No.03: UIデザイナー 須木康之さん

2022年12月23日

illustration & cover design: Masaki Takahashi
photo: Kazuharu Igarashi
text: Neo Iida
edit: Kyosuke Nitta

多くの謎に包まれているソニーのクリエイティブセンター。1961年に設立されたこのデザイン室では、製品だけでなく、エンタテインメントや金融、さらには宇宙関連事業(!?)まで幅広く手掛け、デザインの新たな可能性を追求しているという。

「こんな仕事があったのか!/Sony編」は、POPEYEの捜査官がクリエイティブセンターに潜入し、最前線で働くデザイナーからあれこれ話を聞くスペシャル企画。第3回に登場するのは、UIデザイナーの須木康之さん。なんでも宇宙から地球の衛星写真が撮れるSTAR SPHEREのUIデザインを手掛けたらしい。ソニーが宇宙事業をしているのも驚きだけど、須木さんはこのプロジェクトのなかでどんなデザインを作ったんだろう? 宇宙からPlayStation、趣味のプログラミングへと繋がり、最後には育児にまで話が及んだ。

衛星から、ソニーのカメラで地球を撮る。

都内某所にある、ソニーのオフィスに潜入成功。このフロアのどこかにSTAR SPHEREにまつわる秘密の部屋があると聞いたのだが……。ムム! 片隅に謎の暗がりが! 背後からヒタ、ヒタ、ヒタと足音がして、振り返ると優しそうに笑う男性が立っていた。彼こそ今日の調査対象、UIデザイナーの須木さんだ。

= 元データ =
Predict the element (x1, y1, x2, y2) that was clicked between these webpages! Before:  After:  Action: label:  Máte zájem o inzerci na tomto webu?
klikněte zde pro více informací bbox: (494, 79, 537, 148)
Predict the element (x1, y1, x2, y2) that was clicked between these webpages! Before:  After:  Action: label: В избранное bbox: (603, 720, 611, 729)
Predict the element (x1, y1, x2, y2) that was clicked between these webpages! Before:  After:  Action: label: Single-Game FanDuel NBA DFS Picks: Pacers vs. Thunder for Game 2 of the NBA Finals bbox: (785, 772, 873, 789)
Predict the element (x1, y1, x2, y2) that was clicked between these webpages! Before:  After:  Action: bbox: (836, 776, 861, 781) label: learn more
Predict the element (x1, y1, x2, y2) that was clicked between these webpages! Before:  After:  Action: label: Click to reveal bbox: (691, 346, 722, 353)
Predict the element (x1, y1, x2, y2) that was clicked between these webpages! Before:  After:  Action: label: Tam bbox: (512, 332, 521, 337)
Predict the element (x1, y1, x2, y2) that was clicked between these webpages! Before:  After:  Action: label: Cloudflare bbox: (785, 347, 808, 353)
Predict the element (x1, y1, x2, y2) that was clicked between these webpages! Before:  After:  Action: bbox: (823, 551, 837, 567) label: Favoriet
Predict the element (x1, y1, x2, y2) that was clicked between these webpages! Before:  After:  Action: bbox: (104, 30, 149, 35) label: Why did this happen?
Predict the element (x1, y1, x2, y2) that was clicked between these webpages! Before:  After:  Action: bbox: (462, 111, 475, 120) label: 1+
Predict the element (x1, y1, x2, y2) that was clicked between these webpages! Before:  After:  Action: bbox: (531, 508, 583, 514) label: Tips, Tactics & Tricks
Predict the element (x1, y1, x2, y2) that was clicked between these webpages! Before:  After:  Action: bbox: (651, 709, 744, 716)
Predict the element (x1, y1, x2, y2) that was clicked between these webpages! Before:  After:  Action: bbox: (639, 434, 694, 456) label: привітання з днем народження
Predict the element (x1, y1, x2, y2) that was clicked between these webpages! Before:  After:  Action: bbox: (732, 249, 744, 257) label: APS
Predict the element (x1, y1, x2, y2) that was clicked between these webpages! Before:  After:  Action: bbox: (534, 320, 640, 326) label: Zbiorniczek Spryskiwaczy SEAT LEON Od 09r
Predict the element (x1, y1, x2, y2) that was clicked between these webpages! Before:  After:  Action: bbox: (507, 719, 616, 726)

= 書く課題 1 =
須木さんの記事によると、ソニーのクリエイティブセンターは何年にできましたか。
= 書く課題 2 =
須木さんの記事を、最後の文のあとから続けて書いてください。

= 答え 1 =
1961年です。

= 答え 2 =
「ここはSTAR SPHEREがどんなサービスか体験できるデモブースです。目の前にある操作パネルを使うと、ディスプレイに衛星から見た地球が表示されます。あくまでデモですが、場所を決め、写真を撮影するまでの流れを疑似体験できます」

言われるがままにパネルをタッチすると、アフリカなどの地域がリストアップされた。好きな場所を選ぶと、ディスプレイに表示された地球の上を衛星が動き、特定の場所にズームしていく。やがてクリアな衛星写真が目の前に。凄い!

「STAR SPHEREは、ソニーグループが東京大学とJAXAとともに行っている共同プロジェクトです。ソニー製のカメラを搭載した超小型人工衛星を打ち上げ、専用の撮影サービスを通じて、好きな画角で宇宙から見た地球や星々を撮影できる。専門的な知識がなくても、誰でも衛星を操作して写真や動画が撮れてしまう画期的なサービスです。固定された画角ではなく、どう撮るかはユーザーが自由に決められます。つまりソニー製のカメラを持ったカメラマンを宇宙に飛ばして、写真を撮ってもらうようなものですね。僕はそのサービスのUIデザインを担当しています」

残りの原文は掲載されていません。